Liège L‘UCM a présenté le bilan de la situation socio-économique de notre province

La section liégeoise de l’Union des classes moyennes (UCM) a présenté ce jeudi ses premières conclusions, résultant des chiffres de 2017, de la situation socio-économique des indépendants et des PME de la province de Liège.

"Globalement, la majorité des indicateurs financiers sont au vert", indique Valérie Saretto, secrétaire générale de l’UCM de notre province, bien que nous conservions toujours une certaine marge à rattraper vis-à-vis de la Flandre, notammen t."

En effet, les nouvelles sont assez positives pour l’UCM : le nombre d’indépendants augmente, comme le nombre de créations d’entreprise (plus de 8.100 en 2017). Les Liégeois ont ainsi créé 264 entreprises de plus en 2017 qu’en 2016, ce qui représente une augmentation de 3,3 %.

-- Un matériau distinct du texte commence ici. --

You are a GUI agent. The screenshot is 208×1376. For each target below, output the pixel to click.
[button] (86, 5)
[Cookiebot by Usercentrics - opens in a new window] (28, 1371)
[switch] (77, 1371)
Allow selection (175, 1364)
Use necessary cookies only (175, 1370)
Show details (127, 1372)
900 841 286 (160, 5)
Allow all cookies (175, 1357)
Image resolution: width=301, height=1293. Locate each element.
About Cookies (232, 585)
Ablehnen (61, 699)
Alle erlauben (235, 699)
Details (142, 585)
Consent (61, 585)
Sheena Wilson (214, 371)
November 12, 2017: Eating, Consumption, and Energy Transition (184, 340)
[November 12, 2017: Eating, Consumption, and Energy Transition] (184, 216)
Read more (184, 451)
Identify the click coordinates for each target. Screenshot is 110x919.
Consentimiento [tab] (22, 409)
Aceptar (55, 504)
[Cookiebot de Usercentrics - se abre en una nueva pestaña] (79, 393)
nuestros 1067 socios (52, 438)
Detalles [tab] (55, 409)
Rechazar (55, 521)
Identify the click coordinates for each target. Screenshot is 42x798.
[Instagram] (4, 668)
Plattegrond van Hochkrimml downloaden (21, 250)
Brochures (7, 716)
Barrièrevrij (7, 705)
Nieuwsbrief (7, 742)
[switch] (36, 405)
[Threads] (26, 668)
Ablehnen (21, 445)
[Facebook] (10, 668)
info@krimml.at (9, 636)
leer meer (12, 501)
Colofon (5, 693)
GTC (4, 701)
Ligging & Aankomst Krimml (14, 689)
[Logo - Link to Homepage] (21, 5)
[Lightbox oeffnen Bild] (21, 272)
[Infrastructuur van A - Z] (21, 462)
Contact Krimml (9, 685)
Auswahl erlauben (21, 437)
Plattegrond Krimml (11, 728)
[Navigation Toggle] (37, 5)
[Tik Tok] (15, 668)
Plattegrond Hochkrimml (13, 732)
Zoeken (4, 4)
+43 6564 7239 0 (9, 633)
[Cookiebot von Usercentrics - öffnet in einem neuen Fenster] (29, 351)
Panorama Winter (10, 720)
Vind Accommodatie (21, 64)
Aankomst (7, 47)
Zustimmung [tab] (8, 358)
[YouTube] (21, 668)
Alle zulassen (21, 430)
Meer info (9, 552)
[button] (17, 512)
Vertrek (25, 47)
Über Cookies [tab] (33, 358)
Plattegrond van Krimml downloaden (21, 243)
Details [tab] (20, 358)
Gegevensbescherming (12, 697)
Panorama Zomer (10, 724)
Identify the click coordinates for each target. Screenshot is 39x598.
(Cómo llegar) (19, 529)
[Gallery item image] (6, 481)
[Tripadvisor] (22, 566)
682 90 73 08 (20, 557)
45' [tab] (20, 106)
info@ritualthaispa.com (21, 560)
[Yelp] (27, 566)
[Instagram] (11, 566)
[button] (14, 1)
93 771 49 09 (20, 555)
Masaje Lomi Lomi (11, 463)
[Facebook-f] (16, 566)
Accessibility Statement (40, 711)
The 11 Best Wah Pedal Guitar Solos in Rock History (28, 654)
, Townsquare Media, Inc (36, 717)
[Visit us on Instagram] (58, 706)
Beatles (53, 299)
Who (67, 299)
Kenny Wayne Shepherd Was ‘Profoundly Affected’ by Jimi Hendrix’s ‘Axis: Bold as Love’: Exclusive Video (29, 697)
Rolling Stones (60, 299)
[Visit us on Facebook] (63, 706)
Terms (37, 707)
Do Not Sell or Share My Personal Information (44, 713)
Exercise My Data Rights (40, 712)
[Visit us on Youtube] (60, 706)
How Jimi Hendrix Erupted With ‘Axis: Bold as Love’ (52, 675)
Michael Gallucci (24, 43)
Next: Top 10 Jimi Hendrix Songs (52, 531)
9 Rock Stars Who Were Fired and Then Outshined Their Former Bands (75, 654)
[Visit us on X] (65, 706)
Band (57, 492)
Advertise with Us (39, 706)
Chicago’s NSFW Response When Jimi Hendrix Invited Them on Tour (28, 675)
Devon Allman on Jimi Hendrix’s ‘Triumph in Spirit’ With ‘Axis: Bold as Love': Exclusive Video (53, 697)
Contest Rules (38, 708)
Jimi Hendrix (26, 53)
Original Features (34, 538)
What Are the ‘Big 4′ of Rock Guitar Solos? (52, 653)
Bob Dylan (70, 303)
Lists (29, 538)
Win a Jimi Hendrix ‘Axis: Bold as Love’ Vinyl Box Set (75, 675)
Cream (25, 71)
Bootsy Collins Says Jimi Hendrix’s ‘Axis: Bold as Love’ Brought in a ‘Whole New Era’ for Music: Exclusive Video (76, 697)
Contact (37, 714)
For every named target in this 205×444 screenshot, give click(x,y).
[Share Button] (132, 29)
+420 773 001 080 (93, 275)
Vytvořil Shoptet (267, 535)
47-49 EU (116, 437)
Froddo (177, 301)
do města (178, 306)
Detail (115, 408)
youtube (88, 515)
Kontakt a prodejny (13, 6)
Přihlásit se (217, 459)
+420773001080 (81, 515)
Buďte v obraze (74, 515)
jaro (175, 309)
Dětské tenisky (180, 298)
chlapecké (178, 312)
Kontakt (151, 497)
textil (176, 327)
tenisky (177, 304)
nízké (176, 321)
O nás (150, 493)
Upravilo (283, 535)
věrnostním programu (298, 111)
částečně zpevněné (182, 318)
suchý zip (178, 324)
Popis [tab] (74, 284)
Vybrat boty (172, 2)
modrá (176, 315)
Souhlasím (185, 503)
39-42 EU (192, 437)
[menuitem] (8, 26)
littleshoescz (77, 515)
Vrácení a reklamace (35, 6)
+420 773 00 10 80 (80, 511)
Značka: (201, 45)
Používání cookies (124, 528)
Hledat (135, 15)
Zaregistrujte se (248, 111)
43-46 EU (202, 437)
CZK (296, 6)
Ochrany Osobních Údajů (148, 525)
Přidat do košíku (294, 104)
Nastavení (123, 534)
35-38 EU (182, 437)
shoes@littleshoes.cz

À côté de cela, le nombre de faillites augmente également, avec une augmentation de 5,66 % sur un an. "On a recensé 971 faillites en 2017, mais, bien que chaque faillite soit un drame, ce nombre reste à relativiser, au vu de la croissance du nombre d’entreprises. En outre, l’augmentation des faillites est moins marquée dans notre province que sur le reste de la Wallonie", explique Marc Vilet, président de l’UCM en province de Liège.

Parmi les nombreux secteurs d’activité, c’est la construction et surtout l’Horeca qui semblent les plus en difficulté. "L’Horeca est le secteur le plus touché par les faillites, indique Marc Vilet, la période est difficile pour eux, avec les mesures antitabac et les caisses enregistreuses. Le secteur de la construction a fort à faire avec la concurrence venue de l’étranger et sa main-d’œuvre à moindre coût."

Malgré ces difficultés, le chiffre d’affaires des PME liégeoises est globalement en progression, comme les résultats d’exploitation et de productivité.

"Il faut encourager l’esprit d’entreprise, qui n’est pas encore très valorisé chez nous, estime Marc Vilet, le statut d’indépendant s’est amélioré ces dernières années, avec une meilleure protection sociale . C’est la bonne direction, mais il faut encore faciliter l’accès à ce statut, en libérant les indépendants des trop grosses tracasseries administratives actuelles."